§ **Provided information**

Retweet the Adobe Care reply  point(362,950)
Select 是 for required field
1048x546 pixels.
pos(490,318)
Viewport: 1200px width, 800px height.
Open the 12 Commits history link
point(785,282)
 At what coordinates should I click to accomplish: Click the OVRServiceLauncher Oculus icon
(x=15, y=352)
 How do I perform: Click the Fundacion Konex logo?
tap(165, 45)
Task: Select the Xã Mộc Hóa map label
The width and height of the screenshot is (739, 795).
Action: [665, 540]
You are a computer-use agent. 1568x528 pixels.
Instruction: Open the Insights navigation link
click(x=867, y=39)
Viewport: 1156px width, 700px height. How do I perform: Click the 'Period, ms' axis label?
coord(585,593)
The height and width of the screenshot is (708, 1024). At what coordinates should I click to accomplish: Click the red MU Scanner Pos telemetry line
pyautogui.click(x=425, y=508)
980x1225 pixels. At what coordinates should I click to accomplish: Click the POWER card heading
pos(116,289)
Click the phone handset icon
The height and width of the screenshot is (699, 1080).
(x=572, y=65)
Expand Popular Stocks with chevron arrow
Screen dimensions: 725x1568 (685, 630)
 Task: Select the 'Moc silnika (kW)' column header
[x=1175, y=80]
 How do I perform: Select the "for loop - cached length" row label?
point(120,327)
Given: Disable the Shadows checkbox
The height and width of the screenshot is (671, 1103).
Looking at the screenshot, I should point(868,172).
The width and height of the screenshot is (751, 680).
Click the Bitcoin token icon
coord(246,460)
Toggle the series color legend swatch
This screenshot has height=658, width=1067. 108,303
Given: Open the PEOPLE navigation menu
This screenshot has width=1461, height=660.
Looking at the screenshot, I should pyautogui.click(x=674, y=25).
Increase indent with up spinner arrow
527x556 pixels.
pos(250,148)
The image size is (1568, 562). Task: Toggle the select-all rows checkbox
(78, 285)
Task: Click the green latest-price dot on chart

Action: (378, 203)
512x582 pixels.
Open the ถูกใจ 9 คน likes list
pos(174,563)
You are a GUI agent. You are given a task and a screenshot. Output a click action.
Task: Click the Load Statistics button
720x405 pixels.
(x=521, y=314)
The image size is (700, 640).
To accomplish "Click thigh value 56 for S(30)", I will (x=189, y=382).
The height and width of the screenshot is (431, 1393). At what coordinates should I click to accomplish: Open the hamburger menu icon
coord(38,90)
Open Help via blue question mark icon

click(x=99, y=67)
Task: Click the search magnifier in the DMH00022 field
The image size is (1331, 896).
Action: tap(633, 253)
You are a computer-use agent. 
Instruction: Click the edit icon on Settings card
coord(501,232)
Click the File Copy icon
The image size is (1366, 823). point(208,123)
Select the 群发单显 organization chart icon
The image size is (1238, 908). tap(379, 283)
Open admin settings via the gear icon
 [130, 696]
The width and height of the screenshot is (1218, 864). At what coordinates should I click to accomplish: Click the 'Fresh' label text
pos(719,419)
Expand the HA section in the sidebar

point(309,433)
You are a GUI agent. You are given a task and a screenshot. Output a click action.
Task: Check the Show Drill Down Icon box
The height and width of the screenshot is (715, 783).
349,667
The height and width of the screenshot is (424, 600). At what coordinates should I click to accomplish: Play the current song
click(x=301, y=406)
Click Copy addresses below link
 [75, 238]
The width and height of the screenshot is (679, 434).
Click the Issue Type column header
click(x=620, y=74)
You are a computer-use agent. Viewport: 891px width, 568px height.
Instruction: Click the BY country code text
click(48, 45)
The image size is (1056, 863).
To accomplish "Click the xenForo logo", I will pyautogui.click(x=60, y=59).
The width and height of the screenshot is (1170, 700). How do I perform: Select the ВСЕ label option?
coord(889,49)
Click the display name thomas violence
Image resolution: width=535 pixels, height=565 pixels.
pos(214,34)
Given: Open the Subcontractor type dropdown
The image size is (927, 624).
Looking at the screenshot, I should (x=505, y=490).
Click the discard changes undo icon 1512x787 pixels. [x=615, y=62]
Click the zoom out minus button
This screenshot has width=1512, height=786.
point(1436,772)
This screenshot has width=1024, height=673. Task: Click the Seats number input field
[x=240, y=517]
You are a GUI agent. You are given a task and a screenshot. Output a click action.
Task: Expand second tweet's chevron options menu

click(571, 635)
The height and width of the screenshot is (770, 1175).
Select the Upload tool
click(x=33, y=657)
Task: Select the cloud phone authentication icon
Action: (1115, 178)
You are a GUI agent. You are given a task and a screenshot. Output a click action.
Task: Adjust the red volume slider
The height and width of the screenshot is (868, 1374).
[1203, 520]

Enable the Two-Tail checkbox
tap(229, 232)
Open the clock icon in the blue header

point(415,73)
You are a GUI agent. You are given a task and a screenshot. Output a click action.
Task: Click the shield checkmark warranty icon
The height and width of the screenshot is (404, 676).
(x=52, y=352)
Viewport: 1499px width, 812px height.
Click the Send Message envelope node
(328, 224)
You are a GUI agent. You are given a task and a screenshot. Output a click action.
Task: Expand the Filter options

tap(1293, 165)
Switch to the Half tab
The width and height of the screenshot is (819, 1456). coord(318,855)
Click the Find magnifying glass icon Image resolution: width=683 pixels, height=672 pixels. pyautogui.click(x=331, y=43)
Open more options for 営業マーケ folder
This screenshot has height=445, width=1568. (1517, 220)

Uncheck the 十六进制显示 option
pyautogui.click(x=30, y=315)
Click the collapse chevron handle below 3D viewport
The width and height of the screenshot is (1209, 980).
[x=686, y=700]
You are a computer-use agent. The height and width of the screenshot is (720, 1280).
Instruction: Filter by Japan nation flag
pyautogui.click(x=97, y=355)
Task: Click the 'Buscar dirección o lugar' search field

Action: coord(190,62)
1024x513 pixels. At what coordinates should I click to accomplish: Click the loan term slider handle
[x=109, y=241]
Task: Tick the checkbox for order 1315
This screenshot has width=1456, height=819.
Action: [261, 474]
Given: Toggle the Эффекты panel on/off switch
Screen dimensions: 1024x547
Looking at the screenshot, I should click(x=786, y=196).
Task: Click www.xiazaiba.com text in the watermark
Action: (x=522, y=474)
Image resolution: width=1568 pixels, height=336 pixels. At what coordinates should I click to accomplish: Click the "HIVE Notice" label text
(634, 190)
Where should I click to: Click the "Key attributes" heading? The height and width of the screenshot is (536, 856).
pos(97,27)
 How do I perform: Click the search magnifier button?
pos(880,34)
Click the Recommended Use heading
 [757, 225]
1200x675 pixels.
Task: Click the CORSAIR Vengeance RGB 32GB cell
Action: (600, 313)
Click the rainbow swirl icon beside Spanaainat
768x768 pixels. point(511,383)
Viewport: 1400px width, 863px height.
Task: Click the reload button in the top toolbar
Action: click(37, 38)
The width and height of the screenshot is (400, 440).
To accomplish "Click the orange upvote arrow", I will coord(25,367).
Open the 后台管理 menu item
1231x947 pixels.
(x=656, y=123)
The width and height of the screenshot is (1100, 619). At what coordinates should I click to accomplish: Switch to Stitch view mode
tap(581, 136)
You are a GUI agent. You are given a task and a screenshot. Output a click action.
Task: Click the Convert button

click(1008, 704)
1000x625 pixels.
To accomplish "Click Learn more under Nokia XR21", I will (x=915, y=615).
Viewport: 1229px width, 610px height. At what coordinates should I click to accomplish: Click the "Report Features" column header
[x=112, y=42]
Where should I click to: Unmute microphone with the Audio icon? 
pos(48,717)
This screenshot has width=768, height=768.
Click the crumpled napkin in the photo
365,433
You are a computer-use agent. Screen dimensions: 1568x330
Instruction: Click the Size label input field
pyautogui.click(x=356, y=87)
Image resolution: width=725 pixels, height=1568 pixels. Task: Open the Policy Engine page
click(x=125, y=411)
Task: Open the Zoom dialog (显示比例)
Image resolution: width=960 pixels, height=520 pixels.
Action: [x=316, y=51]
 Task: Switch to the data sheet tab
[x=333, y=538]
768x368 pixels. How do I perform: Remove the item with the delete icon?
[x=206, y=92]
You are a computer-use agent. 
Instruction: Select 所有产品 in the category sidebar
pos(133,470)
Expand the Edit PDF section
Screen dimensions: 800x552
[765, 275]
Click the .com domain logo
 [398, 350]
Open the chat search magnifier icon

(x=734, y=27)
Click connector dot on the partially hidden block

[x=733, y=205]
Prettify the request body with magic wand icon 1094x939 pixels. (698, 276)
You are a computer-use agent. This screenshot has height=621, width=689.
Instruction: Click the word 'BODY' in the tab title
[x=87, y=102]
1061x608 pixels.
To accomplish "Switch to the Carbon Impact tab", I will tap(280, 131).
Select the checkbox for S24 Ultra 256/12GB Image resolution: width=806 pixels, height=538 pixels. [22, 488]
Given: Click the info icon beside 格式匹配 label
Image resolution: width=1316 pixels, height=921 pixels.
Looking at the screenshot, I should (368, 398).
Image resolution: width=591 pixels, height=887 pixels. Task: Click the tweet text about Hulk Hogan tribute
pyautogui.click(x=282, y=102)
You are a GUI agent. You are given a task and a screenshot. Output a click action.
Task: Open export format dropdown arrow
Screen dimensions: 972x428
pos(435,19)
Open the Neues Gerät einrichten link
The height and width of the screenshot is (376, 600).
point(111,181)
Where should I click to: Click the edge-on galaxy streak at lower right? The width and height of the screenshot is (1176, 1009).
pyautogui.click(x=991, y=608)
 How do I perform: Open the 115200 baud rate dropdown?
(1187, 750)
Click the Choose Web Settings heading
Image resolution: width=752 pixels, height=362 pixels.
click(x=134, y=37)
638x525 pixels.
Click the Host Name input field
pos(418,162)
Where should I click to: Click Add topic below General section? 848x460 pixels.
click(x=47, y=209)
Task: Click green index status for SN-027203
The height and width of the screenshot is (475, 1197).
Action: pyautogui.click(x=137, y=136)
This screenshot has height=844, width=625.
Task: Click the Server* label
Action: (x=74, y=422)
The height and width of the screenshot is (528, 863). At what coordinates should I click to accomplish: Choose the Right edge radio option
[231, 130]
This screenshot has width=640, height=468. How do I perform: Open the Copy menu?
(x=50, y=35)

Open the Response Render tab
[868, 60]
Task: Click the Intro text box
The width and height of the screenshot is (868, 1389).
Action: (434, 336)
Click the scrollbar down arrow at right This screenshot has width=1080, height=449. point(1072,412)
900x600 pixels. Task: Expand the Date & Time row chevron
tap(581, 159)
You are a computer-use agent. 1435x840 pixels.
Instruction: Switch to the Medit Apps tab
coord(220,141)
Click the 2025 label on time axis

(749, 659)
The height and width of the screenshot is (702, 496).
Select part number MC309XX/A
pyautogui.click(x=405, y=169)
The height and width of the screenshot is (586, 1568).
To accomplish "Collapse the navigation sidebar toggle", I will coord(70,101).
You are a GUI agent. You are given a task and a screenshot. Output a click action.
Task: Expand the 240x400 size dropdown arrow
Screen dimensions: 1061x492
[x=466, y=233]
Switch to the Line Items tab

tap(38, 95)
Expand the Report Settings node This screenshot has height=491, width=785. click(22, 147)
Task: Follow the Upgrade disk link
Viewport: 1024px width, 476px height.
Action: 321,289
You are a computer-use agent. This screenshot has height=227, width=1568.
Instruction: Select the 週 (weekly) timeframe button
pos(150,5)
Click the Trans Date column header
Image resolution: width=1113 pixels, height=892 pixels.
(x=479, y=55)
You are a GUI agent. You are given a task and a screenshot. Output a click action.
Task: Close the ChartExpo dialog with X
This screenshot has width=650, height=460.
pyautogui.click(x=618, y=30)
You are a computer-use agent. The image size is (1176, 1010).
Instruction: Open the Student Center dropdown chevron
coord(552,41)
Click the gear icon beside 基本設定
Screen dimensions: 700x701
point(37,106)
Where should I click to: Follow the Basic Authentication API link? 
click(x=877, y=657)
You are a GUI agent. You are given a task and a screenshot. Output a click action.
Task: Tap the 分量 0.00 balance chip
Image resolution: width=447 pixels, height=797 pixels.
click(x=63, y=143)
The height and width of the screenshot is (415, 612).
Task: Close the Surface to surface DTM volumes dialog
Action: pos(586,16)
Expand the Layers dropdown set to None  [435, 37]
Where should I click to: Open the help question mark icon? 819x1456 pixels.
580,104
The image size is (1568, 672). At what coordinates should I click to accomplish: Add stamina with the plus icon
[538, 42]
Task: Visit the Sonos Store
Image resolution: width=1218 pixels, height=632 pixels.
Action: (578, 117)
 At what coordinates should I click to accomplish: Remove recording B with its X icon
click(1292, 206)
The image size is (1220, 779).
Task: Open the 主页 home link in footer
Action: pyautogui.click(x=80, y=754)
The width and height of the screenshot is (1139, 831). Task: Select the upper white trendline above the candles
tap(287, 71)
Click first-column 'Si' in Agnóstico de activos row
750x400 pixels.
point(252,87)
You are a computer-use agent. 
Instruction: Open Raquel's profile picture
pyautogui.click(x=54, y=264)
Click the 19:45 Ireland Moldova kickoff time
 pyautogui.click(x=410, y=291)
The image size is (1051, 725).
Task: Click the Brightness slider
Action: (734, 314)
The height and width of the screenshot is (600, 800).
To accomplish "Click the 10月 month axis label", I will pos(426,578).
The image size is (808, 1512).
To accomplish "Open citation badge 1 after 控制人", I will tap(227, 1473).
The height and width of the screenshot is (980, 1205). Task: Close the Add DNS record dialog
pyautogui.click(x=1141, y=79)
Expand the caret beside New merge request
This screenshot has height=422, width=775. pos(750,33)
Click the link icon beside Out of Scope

§ **Problem details**
Using the entries above, extract exactly the span from the line with "The height and width of the screenshot is (586, 1568)." to the line with "Task: Tap the 分量 0.00 balance chip", both lines included; leave out everything else.

§ **Output for this task**
The height and width of the screenshot is (586, 1568).
To accomplish "Collapse the navigation sidebar toggle", I will coord(70,101).
You are a GUI agent. You are given a task and a screenshot. Output a click action.
Task: Expand the 240x400 size dropdown arrow
Screen dimensions: 1061x492
[x=466, y=233]
Switch to the Line Items tab

tap(38, 95)
Expand the Report Settings node This screenshot has height=491, width=785. click(22, 147)
Task: Follow the Upgrade disk link
Viewport: 1024px width, 476px height.
Action: 321,289
You are a computer-use agent. This screenshot has height=227, width=1568.
Instruction: Select the 週 (weekly) timeframe button
pos(150,5)
Click the Trans Date column header
Image resolution: width=1113 pixels, height=892 pixels.
(x=479, y=55)
You are a GUI agent. You are given a task and a screenshot. Output a click action.
Task: Close the ChartExpo dialog with X
This screenshot has width=650, height=460.
pyautogui.click(x=618, y=30)
You are a computer-use agent. The image size is (1176, 1010).
Instruction: Open the Student Center dropdown chevron
coord(552,41)
Click the gear icon beside 基本設定
Screen dimensions: 700x701
point(37,106)
Where should I click to: Follow the Basic Authentication API link? 
click(x=877, y=657)
You are a GUI agent. You are given a task and a screenshot. Output a click action.
Task: Tap the 分量 0.00 balance chip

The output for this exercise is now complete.